Eine meiner Dozentinnen in Deutschland hat ein Pantomime-Stück geschrieben, das man in der letzten Stunde vor Weihnachten immer bei ihr im Kurs spielen muss. Ich habe das zweimal miterlebt, habe aber nicht so viele Gedanken daran verschwendet, bis ich hier die ersten Flyer für Cinderella mit John Barrowman (der aus Doctor Who und Torchwood und nein, er spielt nicht Cinderella) gesehen habe.

Am Samstag habe ich es mir angeguckt und ich muss sagen, es war kulturwissenschaftlich sehr spannend und auch so recht unterhaltsam. Etwa die Hälfte des Publikums bestand aus Kindern, von denen 90% ein leuchtendes Spielzeug dabei hatten. Viele Leute trugen einen Christmas jumper, Weihnachtsmannmützen oder weihnachtliche Haarreifen (ja, die Mode zu Weihnachten hier ist etwas gewöhnungsbedürftig).
Die Handlung der Inszenierung ist grundsätzlich die des Märchens (bzw. der Disney-Variante) abgesehen davon, dass John Barrowman als Buttons, der beste Freund von Cinderella, der aber eigentlich in sie verliebt ist, auftritt sowie das schottische Komiker-Duo The Krankies, die eigentlich keine wirkliche Rolle haben (sie spielen Cinderellas Vater und Buttons Bruder Zip), aber für den größten Teil der Komik in dem Stück sorgen. Cinderellas Stiefschwestern werden von zwei Drag Queens gespielt. Es kommt auch eine riesige Spinne drin vor, die an einer Stelle über den ersten Reihen im Publikum schwebte. Das fand ich etwas unangenehm. Ich habe schließlich den Herrn der Ringe geguckt und weiß, wozu diese Viecher fähig sind. ;-)
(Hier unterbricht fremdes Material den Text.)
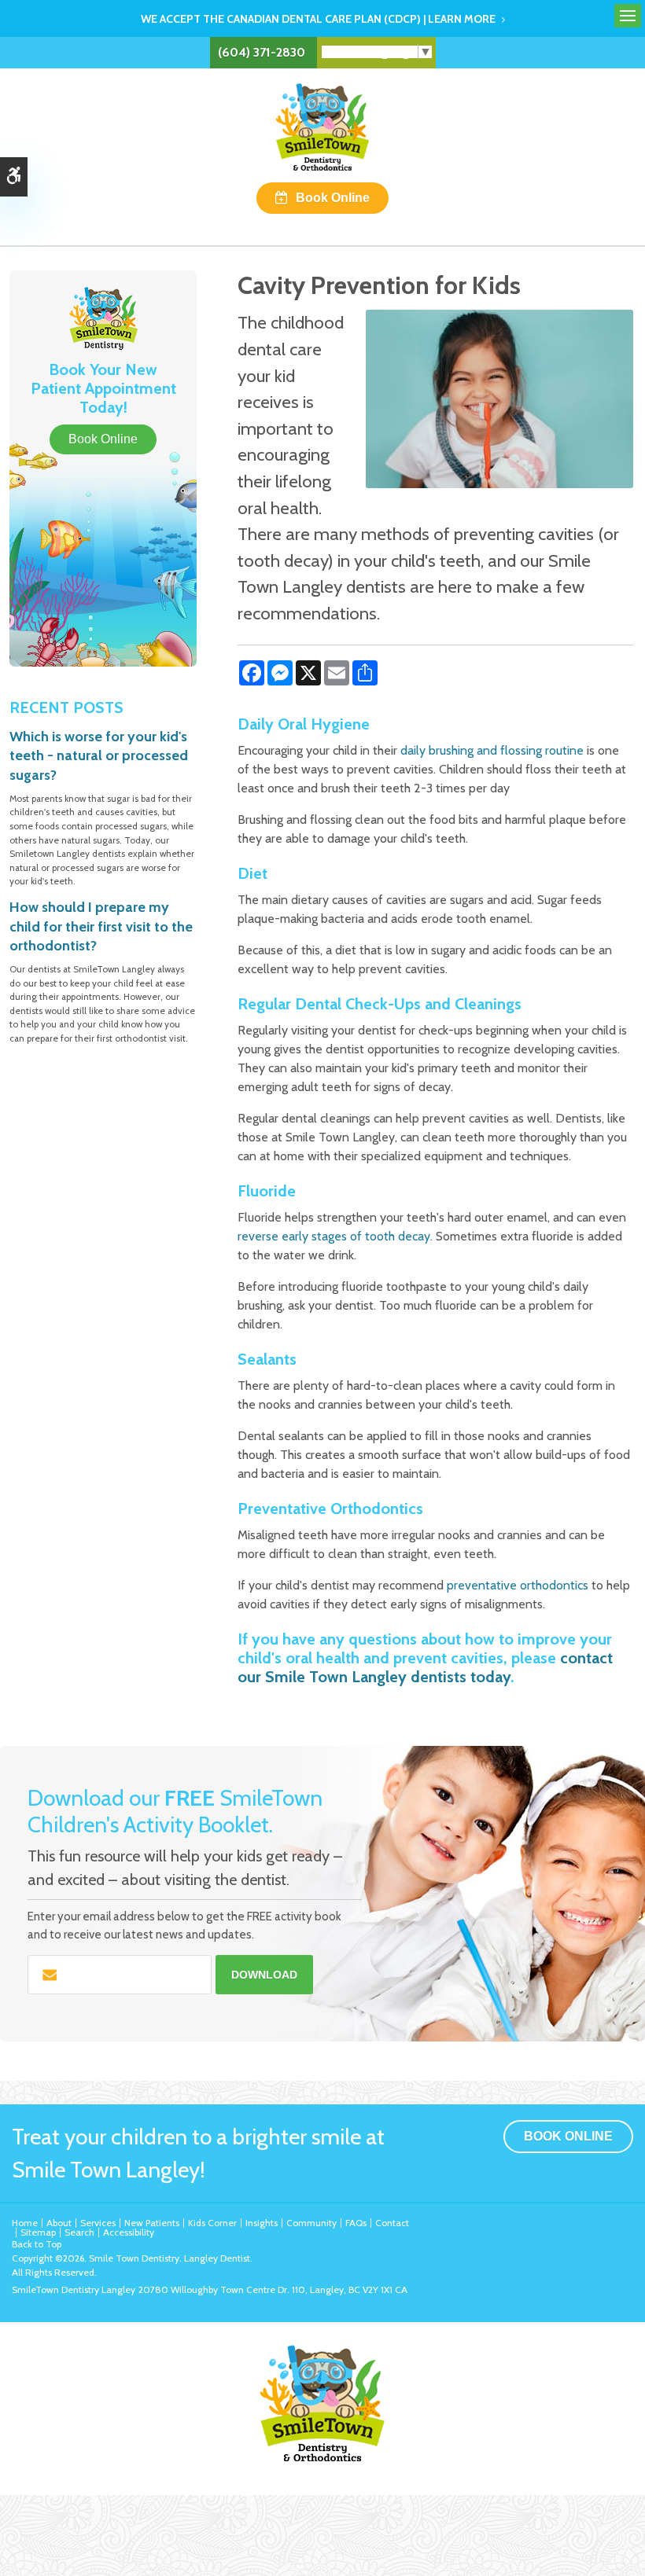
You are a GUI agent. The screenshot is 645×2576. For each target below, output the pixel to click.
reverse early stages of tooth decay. (335, 1236)
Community (311, 2223)
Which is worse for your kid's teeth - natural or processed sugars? (98, 756)
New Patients (151, 2223)
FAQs (356, 2223)
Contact (392, 2223)
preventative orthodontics (517, 1585)
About (59, 2223)
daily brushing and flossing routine (492, 750)
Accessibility (128, 2232)
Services (98, 2223)
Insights (261, 2223)
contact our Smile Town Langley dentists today (425, 1667)
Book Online (333, 197)
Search (79, 2232)
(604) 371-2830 (261, 52)
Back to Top (36, 2244)
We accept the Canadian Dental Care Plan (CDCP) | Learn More (318, 19)
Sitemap (38, 2232)
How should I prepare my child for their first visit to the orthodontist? (101, 926)
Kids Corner (212, 2223)
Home (25, 2223)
Die Lieder sind größtenteils Popsongs. Zum Beispiel singen die Stiefschwestern am Anfang "Born this way" von Lady Gaga und zwischendurch schwingt die Frau aus dem Krankie-Duo (die übrigens so winzig ist, dass sie normalerweise einen zehnjährigen Schuljungen spielt) im Miley Cyrus-Stil auf einem "Wrecking Ball" (grauer Gymnastikball an einer Kette) über die Bühne.
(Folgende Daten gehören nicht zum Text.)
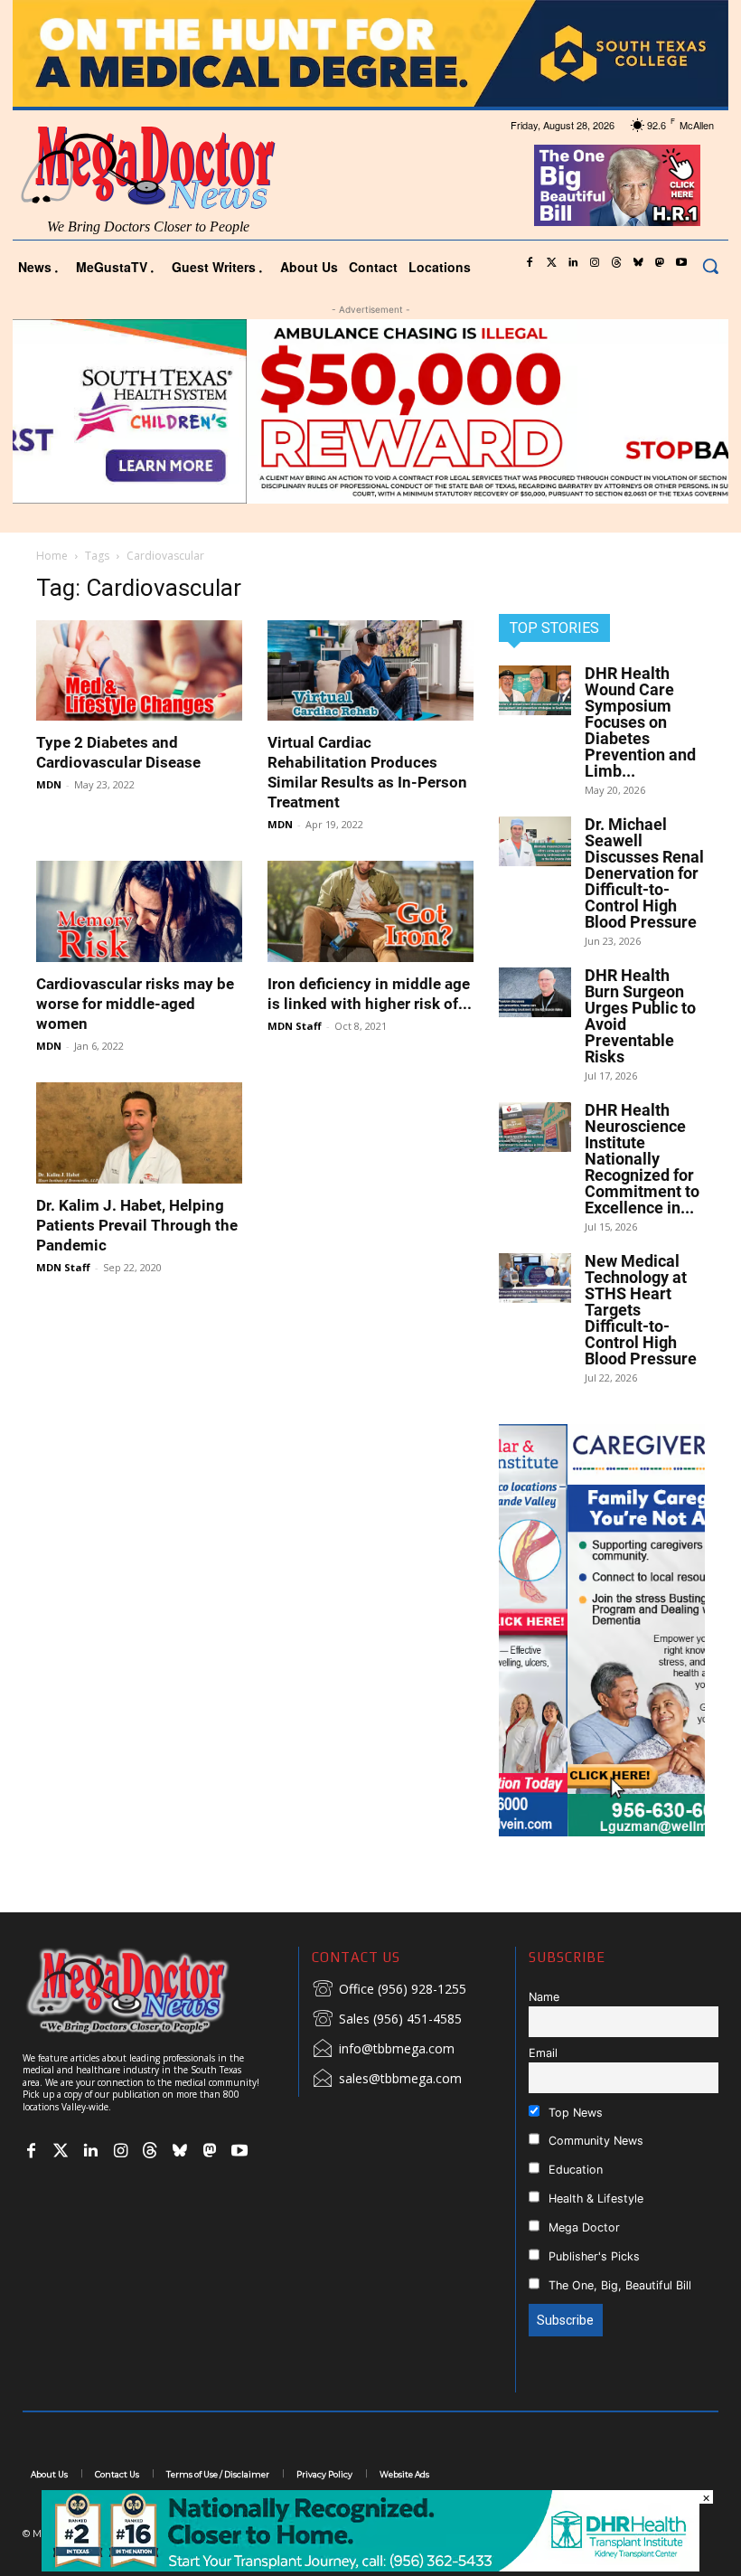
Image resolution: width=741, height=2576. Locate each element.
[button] (710, 266)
Extrem cool fand ich, dass sie viele Bezüge zu Glasgow drin hatten. Es werden Stadtteile mit in die Handlung eingeflochten, die Commonwealth Games, der Ryders Cup und die EMA Avards erwähnt und wir wurden alle im "Sexy" (SECC - entweder spricht man jeden Buchstaben einzeln oder das Ganze als Wort, aber wenn man nur die ersten drei Buchstaben zusammen und das letzte C einzeln spricht, kommt  "Sec-ce" = "sexy" dabei raus) begrüßt. Natürlich wird auch das Referendum erwähnt und "Wee William Wallace" tritt auf und Buttons Bruder erzählt, dass sein Ur-ur-ur...Großvater bei der Schlacht von Bannockburn verwundet wurde (wichtige Schlacht der Schotten gegen die Engländer, bei der sie gewonnen haben), allerdings nicht weil er für die Unabhängigkeit gekämpft hat, sondern weil er nebenan gezeltet hat und sich über den Lärm beschwert hat. Ich nehme an, dass das und andere Sachen die das Komiker Duo erzählt, größtenteils bekannte Witze sind, weil ich einige davon aus anderen Kontexten kannte. Gegen Ende treten John Barrowman und die Krankies in Kilts auf und singen zusammen mit der Fairy Godmother eine... modernisierte und schottische Fassung von "Twelve Days of Christmas". In der Originalversion heißt es immer "On the (x) day of Christmas my true love sent to me..." und dann werden Sachen aufgezählt, der mehr oder weniger Sinn machen: ein Rebhuhn in einem Birnenbaum, zwei Tauben, eine bestimmte Anzahl Tänzer usw. Es wird von eins bis zwölf durchgezählt.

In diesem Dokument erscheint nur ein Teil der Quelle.